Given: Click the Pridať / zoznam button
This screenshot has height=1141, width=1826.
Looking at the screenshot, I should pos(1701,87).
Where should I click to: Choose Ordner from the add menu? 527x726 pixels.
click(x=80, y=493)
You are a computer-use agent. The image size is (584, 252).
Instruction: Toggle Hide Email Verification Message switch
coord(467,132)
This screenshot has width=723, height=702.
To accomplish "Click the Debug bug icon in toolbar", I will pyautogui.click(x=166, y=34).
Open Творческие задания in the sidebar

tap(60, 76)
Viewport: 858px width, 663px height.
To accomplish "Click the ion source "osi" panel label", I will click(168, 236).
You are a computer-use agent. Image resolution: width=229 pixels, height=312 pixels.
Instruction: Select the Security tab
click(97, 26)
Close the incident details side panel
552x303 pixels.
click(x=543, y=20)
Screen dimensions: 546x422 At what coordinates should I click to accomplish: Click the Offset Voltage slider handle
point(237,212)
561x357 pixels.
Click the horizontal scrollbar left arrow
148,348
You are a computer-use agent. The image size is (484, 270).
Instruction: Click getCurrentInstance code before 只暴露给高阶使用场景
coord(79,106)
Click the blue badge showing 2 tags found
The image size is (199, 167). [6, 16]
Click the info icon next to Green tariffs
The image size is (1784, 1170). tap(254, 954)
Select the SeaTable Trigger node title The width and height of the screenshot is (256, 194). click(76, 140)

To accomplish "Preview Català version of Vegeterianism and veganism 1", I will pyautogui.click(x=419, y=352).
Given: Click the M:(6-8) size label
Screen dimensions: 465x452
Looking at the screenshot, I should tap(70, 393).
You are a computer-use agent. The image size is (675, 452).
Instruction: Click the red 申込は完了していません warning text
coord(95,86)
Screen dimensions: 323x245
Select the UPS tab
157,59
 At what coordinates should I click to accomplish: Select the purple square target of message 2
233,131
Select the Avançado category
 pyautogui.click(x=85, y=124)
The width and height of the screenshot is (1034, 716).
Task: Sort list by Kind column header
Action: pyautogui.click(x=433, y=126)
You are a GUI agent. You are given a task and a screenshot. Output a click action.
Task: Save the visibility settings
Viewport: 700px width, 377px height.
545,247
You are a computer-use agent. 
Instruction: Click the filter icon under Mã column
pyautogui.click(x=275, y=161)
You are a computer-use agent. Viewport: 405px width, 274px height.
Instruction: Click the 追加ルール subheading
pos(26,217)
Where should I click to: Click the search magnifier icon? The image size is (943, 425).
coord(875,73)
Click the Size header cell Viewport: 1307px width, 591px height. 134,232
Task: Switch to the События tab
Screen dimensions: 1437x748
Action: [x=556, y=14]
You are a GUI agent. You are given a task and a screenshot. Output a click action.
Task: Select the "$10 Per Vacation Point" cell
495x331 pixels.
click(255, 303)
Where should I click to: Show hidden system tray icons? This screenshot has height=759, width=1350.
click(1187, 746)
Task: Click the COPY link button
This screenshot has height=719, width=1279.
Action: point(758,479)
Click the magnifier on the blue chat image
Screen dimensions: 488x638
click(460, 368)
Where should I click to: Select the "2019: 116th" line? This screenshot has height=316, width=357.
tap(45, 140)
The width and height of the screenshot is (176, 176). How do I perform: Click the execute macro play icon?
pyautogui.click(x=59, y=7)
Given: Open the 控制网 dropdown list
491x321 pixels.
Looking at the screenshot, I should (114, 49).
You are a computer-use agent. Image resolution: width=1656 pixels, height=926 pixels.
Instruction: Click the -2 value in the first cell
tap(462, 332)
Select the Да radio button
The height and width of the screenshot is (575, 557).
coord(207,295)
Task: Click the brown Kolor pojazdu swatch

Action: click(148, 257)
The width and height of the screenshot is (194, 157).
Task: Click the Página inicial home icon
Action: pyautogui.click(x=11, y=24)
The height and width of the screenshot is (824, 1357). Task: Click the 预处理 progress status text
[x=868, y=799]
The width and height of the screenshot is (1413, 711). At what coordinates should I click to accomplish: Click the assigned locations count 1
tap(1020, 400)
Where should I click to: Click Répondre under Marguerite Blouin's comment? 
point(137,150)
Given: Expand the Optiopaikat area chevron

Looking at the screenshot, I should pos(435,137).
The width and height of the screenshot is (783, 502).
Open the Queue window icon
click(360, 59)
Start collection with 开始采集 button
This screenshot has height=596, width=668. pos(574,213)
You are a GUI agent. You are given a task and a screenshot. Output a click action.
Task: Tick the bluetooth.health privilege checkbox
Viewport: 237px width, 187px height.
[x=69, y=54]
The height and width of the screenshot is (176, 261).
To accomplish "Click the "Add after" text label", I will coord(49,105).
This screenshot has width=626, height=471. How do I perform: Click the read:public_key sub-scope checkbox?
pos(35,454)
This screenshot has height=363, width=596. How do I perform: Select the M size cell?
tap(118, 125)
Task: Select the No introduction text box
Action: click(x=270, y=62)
·····
• **TASK GOAL**
Every line above should be retyped exactly as given.

• **SOLUTION TO THIS EXERCISE**
Given: Click the Pridať / zoznam button
This screenshot has height=1141, width=1826.
Looking at the screenshot, I should pos(1701,87).
Where should I click to: Choose Ordner from the add menu? 527x726 pixels.
click(x=80, y=493)
You are a computer-use agent. The image size is (584, 252).
Instruction: Toggle Hide Email Verification Message switch
coord(467,132)
This screenshot has width=723, height=702.
To accomplish "Click the Debug bug icon in toolbar", I will pyautogui.click(x=166, y=34).
Open Творческие задания in the sidebar

tap(60, 76)
Viewport: 858px width, 663px height.
To accomplish "Click the ion source "osi" panel label", I will click(168, 236).
You are a computer-use agent. Image resolution: width=229 pixels, height=312 pixels.
Instruction: Select the Security tab
click(97, 26)
Close the incident details side panel
552x303 pixels.
click(x=543, y=20)
Screen dimensions: 546x422 At what coordinates should I click to accomplish: Click the Offset Voltage slider handle
point(237,212)
561x357 pixels.
Click the horizontal scrollbar left arrow
148,348
You are a computer-use agent. The image size is (484, 270).
Instruction: Click getCurrentInstance code before 只暴露给高阶使用场景
coord(79,106)
Click the blue badge showing 2 tags found
The image size is (199, 167). [6, 16]
Click the info icon next to Green tariffs
The image size is (1784, 1170). tap(254, 954)
Select the SeaTable Trigger node title The width and height of the screenshot is (256, 194). click(76, 140)

To accomplish "Preview Català version of Vegeterianism and veganism 1", I will pyautogui.click(x=419, y=352).
Given: Click the M:(6-8) size label
Screen dimensions: 465x452
Looking at the screenshot, I should tap(70, 393).
You are a computer-use agent. The image size is (675, 452).
Instruction: Click the red 申込は完了していません warning text
coord(95,86)
Screen dimensions: 323x245
Select the UPS tab
157,59
 At what coordinates should I click to accomplish: Select the purple square target of message 2
233,131
Select the Avançado category
 pyautogui.click(x=85, y=124)
The width and height of the screenshot is (1034, 716).
Task: Sort list by Kind column header
Action: pyautogui.click(x=433, y=126)
You are a GUI agent. You are given a task and a screenshot. Output a click action.
Task: Save the visibility settings
Viewport: 700px width, 377px height.
545,247
You are a computer-use agent. 
Instruction: Click the filter icon under Mã column
pyautogui.click(x=275, y=161)
You are a computer-use agent. Viewport: 405px width, 274px height.
Instruction: Click the 追加ルール subheading
pos(26,217)
Where should I click to: Click the search magnifier icon? The image size is (943, 425).
coord(875,73)
Click the Size header cell Viewport: 1307px width, 591px height. 134,232
Task: Switch to the События tab
Screen dimensions: 1437x748
Action: [x=556, y=14]
You are a GUI agent. You are given a task and a screenshot. Output a click action.
Task: Select the "$10 Per Vacation Point" cell
495x331 pixels.
click(255, 303)
Where should I click to: Show hidden system tray icons? This screenshot has height=759, width=1350.
click(1187, 746)
Task: Click the COPY link button
This screenshot has height=719, width=1279.
Action: point(758,479)
Click the magnifier on the blue chat image
Screen dimensions: 488x638
click(460, 368)
Where should I click to: Select the "2019: 116th" line? This screenshot has height=316, width=357.
tap(45, 140)
The width and height of the screenshot is (176, 176). How do I perform: Click the execute macro play icon?
pyautogui.click(x=59, y=7)
Given: Open the 控制网 dropdown list
491x321 pixels.
Looking at the screenshot, I should (114, 49).
You are a computer-use agent. Image resolution: width=1656 pixels, height=926 pixels.
Instruction: Click the -2 value in the first cell
tap(462, 332)
Select the Да radio button
The height and width of the screenshot is (575, 557).
coord(207,295)
Task: Click the brown Kolor pojazdu swatch

Action: click(148, 257)
The width and height of the screenshot is (194, 157).
Task: Click the Página inicial home icon
Action: pyautogui.click(x=11, y=24)
The height and width of the screenshot is (824, 1357). Task: Click the 预处理 progress status text
[x=868, y=799]
The width and height of the screenshot is (1413, 711). At what coordinates should I click to accomplish: Click the assigned locations count 1
tap(1020, 400)
Where should I click to: Click Répondre under Marguerite Blouin's comment? 
point(137,150)
Given: Expand the Optiopaikat area chevron

Looking at the screenshot, I should pos(435,137).
The width and height of the screenshot is (783, 502).
Open the Queue window icon
click(360, 59)
Start collection with 开始采集 button
This screenshot has height=596, width=668. pos(574,213)
You are a GUI agent. You are given a task and a screenshot. Output a click action.
Task: Tick the bluetooth.health privilege checkbox
Viewport: 237px width, 187px height.
[x=69, y=54]
The height and width of the screenshot is (176, 261).
To accomplish "Click the "Add after" text label", I will coord(49,105).
This screenshot has width=626, height=471. How do I perform: Click the read:public_key sub-scope checkbox?
pos(35,454)
This screenshot has height=363, width=596. How do I perform: Select the M size cell?
tap(118, 125)
Task: Select the No introduction text box
Action: click(x=270, y=62)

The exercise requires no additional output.